Slagel: We have seen an increasing demand and use of addressable lighting systems within the health care arena. Addressable lighting systems provide many benefits to the clinical team as well as the hospital facility group. One of the greatest benefits is the level of control flexibility these systems can provide. The low-voltage switches can be programmed and reprogrammed to perform different lighting functions or lighting levels as the needs of the space change and adapt over time. An example of this could be lighting in a medical-surgical or intensive care nursing unit, where the staff wants the ability to incorporate a lower level of lighting in common areas during evening hours to minimize disruption to the sleep cycle of their patients. Standard lighting control design would set up two levels of lighting based on theoretical calculations, which may be close but not fully representative of the final space use. With an addressable system that incorporates dimmable LED fixtures, the facility team has the ability to adjust the nighttime light levels in the corridors to suit the specific needs of the nursing staff and make adjustments to those light-level settings over time. Addressable lighting systems also provide great flexibility as spaces are renovated over time, as low-voltage lighting controls can easily be relocated to accommodate new room configurations or different lighting-scheme requirements.

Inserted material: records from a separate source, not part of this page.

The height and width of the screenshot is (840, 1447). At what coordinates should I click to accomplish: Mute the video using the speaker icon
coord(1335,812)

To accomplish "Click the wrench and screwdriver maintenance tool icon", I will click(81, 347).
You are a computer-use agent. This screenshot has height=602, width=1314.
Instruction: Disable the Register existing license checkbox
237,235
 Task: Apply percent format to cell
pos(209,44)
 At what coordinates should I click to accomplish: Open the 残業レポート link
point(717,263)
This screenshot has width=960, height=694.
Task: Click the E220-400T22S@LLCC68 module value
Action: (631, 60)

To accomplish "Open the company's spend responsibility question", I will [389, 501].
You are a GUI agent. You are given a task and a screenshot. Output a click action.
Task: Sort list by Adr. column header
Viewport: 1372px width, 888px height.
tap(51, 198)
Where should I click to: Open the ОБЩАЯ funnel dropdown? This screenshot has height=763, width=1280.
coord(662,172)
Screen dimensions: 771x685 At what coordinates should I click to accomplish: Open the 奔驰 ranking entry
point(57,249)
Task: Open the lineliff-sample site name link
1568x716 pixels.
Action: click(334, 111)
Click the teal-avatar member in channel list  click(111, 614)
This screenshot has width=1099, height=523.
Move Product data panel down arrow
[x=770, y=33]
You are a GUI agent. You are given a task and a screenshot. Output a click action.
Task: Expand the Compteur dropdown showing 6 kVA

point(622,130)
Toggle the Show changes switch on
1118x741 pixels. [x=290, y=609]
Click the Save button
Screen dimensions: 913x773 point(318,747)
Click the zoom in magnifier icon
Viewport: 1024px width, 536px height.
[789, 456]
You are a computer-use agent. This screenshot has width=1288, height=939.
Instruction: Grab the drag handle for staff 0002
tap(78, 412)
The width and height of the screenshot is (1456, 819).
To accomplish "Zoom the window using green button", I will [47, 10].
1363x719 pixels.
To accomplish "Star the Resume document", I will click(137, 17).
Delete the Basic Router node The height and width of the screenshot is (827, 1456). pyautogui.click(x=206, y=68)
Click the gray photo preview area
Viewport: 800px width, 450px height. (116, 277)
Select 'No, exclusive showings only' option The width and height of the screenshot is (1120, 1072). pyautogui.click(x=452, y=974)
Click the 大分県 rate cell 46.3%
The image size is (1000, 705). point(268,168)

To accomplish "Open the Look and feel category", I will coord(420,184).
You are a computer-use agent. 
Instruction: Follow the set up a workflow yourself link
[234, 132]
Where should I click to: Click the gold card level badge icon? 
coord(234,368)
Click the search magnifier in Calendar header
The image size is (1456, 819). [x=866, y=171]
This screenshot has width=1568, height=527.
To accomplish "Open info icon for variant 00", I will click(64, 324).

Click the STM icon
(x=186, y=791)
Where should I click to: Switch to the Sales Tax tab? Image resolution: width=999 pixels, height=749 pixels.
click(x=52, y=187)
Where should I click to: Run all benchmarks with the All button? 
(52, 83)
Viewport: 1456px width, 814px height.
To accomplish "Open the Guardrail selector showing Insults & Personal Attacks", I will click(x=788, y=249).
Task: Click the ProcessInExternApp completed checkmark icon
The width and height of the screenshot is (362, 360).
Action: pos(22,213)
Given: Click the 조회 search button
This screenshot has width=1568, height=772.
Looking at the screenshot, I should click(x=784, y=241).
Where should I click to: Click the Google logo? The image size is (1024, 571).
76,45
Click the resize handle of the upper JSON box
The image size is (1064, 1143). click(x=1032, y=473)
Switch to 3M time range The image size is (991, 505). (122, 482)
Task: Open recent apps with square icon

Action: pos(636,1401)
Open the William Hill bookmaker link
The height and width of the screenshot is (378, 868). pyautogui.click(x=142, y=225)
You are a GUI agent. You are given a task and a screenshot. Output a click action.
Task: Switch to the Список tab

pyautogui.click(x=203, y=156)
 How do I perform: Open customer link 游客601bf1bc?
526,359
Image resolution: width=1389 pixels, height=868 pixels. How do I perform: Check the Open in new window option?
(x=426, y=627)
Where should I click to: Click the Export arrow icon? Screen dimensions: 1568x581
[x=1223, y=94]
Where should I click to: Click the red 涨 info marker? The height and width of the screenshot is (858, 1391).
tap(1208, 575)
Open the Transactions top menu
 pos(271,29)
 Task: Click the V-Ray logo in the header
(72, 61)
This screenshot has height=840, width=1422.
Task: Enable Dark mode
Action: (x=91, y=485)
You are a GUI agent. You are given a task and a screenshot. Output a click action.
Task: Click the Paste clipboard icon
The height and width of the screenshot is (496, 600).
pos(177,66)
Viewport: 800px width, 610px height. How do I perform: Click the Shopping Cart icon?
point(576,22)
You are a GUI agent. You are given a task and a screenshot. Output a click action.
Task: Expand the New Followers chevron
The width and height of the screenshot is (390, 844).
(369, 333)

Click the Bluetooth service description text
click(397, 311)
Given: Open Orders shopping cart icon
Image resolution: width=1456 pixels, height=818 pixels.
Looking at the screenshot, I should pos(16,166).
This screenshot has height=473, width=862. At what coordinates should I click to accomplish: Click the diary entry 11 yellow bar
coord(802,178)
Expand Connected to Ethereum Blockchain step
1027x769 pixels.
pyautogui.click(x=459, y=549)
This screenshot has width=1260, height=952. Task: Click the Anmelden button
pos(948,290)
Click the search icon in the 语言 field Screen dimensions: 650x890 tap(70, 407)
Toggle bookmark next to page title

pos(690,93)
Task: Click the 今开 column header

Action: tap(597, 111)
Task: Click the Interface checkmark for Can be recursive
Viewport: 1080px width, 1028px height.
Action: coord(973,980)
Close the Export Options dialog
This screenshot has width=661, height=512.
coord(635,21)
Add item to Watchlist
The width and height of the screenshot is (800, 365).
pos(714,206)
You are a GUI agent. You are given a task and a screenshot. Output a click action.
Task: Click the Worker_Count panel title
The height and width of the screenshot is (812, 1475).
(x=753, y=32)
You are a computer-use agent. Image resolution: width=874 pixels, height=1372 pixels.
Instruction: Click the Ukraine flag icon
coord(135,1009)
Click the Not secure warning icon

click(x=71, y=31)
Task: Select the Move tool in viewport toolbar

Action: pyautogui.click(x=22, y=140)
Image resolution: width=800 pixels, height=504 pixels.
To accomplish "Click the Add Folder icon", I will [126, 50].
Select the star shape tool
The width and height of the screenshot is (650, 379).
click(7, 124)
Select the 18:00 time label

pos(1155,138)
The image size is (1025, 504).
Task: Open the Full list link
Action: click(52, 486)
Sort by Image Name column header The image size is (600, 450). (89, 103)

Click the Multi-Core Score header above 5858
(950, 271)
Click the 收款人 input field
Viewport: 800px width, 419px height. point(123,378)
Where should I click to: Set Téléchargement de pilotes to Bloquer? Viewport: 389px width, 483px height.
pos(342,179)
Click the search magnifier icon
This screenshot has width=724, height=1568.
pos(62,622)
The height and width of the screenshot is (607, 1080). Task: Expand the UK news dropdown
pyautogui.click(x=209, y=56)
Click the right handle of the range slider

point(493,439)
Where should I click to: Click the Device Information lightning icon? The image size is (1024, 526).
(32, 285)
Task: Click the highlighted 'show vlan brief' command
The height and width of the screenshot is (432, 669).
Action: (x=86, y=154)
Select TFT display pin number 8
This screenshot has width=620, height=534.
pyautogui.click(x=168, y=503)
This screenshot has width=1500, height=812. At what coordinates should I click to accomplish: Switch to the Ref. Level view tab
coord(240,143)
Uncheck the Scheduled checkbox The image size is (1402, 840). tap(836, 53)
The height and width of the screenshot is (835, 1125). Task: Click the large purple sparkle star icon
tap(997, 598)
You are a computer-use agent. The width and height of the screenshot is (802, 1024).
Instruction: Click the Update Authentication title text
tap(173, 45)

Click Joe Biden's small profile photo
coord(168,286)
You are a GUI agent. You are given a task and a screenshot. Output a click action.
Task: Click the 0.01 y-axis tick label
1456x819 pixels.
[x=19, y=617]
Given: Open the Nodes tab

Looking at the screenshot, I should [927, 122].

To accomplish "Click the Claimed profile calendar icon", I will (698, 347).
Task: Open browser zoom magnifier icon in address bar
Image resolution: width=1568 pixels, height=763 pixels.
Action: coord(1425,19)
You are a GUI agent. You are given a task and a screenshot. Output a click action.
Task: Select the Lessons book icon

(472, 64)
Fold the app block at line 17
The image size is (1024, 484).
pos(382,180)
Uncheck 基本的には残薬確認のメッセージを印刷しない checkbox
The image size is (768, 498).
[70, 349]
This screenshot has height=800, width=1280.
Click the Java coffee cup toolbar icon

CSE: Technology is having a huge impact on facility design. Describe a project in which technology played a large role, such as receptacles, circuit length, wireless Internet in patient rooms, etc.

Anderson: Parkland Memorial Hospital’s technological approach is designed around the idea that technology can improve the quality of health care. Every high-tech, high-touch, Voice over Internet Protocol (VoIP) telephone has a camera and a screen. When a nurse answers a patient’s call, the two can see and hear each other. A digital, energy-efficient, Power over Ethernet sign outside of each inpatient room identifies the patient, doctor, and nurse, along with individual care guides. Inpatient rooms feature monitors that display customized meal plans and health information and serve as the video and audio hub of the room. In ICUs, smart beds monitor 18 data points and notify caregivers when something is wrong. In Parkland Memorial Hospital’s new operating suites, advanced video capability helps surgeons during operations and can be used as an educational tool with the patient’s consent.